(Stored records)
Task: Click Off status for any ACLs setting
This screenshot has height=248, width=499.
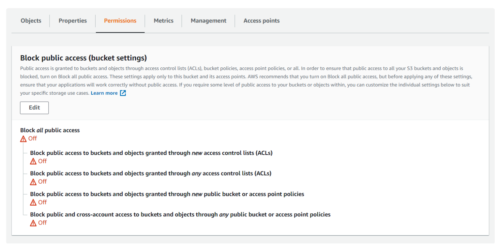Action: pyautogui.click(x=42, y=182)
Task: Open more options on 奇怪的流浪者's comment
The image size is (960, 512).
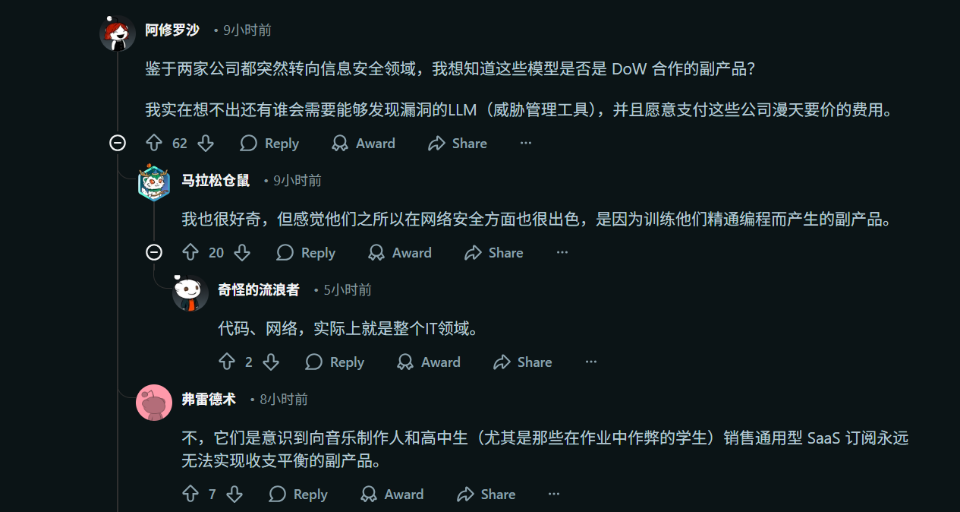Action: tap(591, 362)
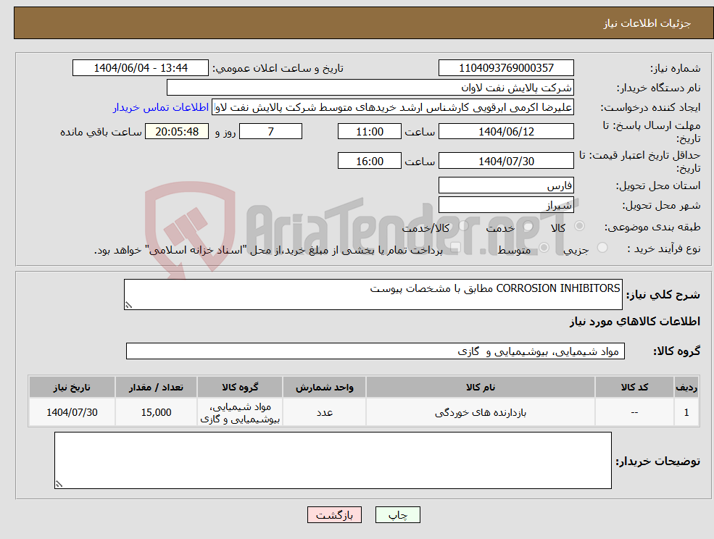Viewport: 714px width, 539px height.
Task: Click the resize handle of the buyer remarks box
Action: pyautogui.click(x=59, y=482)
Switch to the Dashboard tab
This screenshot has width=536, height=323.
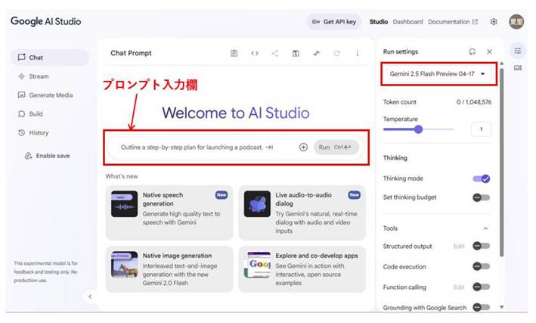407,22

What to produce: Each record above is to be returned unchanged, while any picture it holds stays out.

Result:
Task: Click Off status for any ACLs setting
This screenshot has height=248, width=499.
Action: pyautogui.click(x=42, y=182)
Task: Open more options on 奇怪的流浪者's comment
The image size is (960, 512).
Action: tap(591, 362)
Viewport: 714px width, 539px height.
Task: Click the resize handle of the buyer remarks box
Action: pyautogui.click(x=59, y=482)
Switch to the Dashboard tab
This screenshot has width=536, height=323.
407,22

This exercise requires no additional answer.